Charlie with the board chair who proudly ownes approx 600 hectares of land where he produly grows wheat. 

So just as we expected, no internet, but plenty of reliable electricity out there so that was good.  We left UB on Sunday morning and travelled about 2.5 hours north to a village (soum) called Bonuur. Majestic green and pale yellow/brown coloured  mountains dotted the dusty landscape as our little Toyota "something" bounced and rattled along the roadways. It was a nice change to be out there. Fresh(er) air and tastier traditional Mongolian food than here in the big city. Everything cooked and served here is grown in the local area and of course its all home made. I have to admit when we arrived I was a little apprehensive about this next stay but boy was I wrong. It was a great credit union to work with, very well run and a very strong leader running it with along with a very proud and supportive Board and community behind it.
The chair and CEO of the Khasbanyan Ulziit credit union
My coaching partner and I along with our translator met with the CEO of the credit union and his staff for about 2 hours on Sunday after we settled in. We hit the ground running Monday morning with more discussions with the CEO, then a meeting with the Chair of the Supervisory Committee who also is on the Board of Representatives for the soum (like a city councillor). We met in his office. When it was over he presented us with honorary visitors medal and certificates. The medals commemorate the 20th anniversary of the soums existence. We spent some time travelling through the farm areas. This area is a huge producer of vegetables and wheat. Lots of potato farms. This is the P.E.I of Mongolia. Met some great people (cu members) and took lots of pictures.
Potato harvesting
The CEO asked us to zero in on his most pressing challenges which was getting his members to save more than they do now and coming up with ideas to help him grow membership. The credit union is only six years old and is profitable. But they need to grow. Working closely with the CEO and the Chair we manage to put together a number of possible strategies that could help.
Meeting with the Chair of the Supervisory Committee inside his office at soum hall
Back to UB Thursday morning. All of the other teams will be back too as we get ready for our Friday morning debrief with our Mongolian partners MCTCC. We head home Staurday. Its an early flight out.

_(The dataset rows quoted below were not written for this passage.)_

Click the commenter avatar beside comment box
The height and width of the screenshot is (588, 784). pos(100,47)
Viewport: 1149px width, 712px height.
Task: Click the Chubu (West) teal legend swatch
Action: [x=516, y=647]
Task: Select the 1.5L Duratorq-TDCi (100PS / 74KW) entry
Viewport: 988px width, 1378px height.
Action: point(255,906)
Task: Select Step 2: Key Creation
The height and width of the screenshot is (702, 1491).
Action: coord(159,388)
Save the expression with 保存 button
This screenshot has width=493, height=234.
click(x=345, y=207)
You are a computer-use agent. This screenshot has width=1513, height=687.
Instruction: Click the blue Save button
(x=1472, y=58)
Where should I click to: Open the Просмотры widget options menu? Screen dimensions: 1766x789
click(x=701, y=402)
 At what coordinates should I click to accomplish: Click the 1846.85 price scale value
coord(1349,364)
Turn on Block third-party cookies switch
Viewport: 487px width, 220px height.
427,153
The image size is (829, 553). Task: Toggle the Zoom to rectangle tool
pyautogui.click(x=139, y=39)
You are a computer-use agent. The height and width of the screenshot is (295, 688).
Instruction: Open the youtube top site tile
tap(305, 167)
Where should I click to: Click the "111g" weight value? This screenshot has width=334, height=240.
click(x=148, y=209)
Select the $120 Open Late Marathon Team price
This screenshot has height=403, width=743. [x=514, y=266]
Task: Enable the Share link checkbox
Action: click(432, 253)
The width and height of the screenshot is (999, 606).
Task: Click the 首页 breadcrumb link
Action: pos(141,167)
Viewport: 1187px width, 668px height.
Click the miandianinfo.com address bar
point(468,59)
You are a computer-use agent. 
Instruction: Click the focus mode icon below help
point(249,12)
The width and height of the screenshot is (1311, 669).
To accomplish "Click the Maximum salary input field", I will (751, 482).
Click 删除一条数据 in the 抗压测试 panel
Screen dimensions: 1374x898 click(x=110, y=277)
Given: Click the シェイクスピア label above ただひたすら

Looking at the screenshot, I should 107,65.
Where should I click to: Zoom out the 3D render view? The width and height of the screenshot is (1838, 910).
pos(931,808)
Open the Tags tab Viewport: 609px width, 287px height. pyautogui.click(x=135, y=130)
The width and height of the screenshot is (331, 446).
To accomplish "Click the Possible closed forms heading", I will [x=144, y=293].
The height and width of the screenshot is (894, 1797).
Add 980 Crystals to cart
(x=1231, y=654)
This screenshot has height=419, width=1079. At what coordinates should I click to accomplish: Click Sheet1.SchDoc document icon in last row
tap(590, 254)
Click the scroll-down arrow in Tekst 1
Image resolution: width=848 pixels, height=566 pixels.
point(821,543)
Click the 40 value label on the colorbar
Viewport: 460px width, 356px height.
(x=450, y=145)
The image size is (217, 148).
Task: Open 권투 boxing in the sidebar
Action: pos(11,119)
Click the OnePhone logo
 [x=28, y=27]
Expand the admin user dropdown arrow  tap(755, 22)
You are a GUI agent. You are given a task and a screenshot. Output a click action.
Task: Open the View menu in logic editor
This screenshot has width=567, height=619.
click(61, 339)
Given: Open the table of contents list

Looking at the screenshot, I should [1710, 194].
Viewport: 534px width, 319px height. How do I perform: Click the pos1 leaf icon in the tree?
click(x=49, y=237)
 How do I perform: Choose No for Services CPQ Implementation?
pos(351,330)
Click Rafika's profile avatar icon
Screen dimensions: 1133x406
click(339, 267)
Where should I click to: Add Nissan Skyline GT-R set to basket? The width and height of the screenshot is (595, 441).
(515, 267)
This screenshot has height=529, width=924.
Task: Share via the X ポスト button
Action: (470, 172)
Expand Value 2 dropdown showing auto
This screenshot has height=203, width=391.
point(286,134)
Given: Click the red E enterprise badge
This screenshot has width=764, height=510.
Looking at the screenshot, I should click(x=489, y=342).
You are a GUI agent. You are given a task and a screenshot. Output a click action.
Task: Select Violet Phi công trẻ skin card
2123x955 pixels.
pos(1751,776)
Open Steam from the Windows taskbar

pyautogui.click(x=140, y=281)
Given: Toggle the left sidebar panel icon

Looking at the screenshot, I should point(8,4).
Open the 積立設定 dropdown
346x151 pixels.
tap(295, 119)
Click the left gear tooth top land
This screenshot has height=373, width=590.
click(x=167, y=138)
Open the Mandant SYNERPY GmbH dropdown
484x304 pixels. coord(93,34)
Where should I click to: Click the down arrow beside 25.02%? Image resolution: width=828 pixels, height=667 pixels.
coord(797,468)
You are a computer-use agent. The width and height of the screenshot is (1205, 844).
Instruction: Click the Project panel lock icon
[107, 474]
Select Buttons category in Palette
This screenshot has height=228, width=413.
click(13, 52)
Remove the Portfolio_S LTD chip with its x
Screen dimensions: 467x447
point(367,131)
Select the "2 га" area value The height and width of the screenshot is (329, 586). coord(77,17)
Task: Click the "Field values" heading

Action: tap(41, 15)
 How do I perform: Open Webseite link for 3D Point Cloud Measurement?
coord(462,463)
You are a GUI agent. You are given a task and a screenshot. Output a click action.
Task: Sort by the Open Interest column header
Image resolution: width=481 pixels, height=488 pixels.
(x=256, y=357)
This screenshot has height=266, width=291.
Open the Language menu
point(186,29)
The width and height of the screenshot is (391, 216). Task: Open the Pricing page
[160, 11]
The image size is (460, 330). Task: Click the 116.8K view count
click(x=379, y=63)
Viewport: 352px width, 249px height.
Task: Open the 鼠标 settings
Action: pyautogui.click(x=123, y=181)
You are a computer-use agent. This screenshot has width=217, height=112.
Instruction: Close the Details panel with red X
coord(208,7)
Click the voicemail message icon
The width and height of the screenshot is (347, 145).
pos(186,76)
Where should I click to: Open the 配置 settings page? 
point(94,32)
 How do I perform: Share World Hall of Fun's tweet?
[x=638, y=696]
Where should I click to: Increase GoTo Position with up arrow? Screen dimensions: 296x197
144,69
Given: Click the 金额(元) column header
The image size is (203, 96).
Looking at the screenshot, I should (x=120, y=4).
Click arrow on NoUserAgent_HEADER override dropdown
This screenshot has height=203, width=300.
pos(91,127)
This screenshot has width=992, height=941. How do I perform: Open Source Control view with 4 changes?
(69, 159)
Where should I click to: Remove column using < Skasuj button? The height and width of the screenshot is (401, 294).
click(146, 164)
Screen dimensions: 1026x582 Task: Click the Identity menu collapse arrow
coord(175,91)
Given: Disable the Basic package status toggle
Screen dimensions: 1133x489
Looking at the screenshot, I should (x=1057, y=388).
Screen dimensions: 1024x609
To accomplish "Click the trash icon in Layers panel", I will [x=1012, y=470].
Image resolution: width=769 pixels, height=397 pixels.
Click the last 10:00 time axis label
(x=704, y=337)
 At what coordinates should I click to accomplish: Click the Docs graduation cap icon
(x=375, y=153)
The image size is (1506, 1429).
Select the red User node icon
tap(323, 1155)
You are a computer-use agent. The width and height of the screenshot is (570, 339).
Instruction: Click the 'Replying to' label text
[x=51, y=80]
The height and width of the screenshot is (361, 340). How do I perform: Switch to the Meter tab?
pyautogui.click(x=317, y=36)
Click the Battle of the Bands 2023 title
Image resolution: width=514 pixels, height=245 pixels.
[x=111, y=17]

Monday, September 17, 2012

Today we head out to our next CU assignment. We're leaving the city in the morning about 11am and will drive about 100k north of UlaanBatar into vast countryside. This may be the last time I post for awhile. We dont know what to expect in terms of internet access, or electricty or running water. So if you don't see any new posts for a while you'll know why. Thanks to all of you who have been following along. I'll catch up when I can.

Sun going down over the Tuul River

Day 4

Day 4 was our final day at Good Life SCC. The morning meeting was delayed due to a hydro blackout (which is no unusual in the city, they happen frequently). We got started about 11am. My coaching partner and I presented our findings and recommendations with the assistance of our translators. The E.D. and her staff thanked us for the report and they looked forward to discussing it with their Board. The future of Good Life SCC is dependant on building a stronger business relationship with their sole employer group sponsor, Tuushin LLC. The potential new membership market present some opportunities for growth buy it is limited. Good Life is well run and we were thankful for the opportunity to visit and be of some help. After lunch we were driven out to see another member who's life has been vastly improved thanks to business loans he received. He handcrafts morin khuur's. The morin khurr is a traditional Mongolian bowed stringed instrument.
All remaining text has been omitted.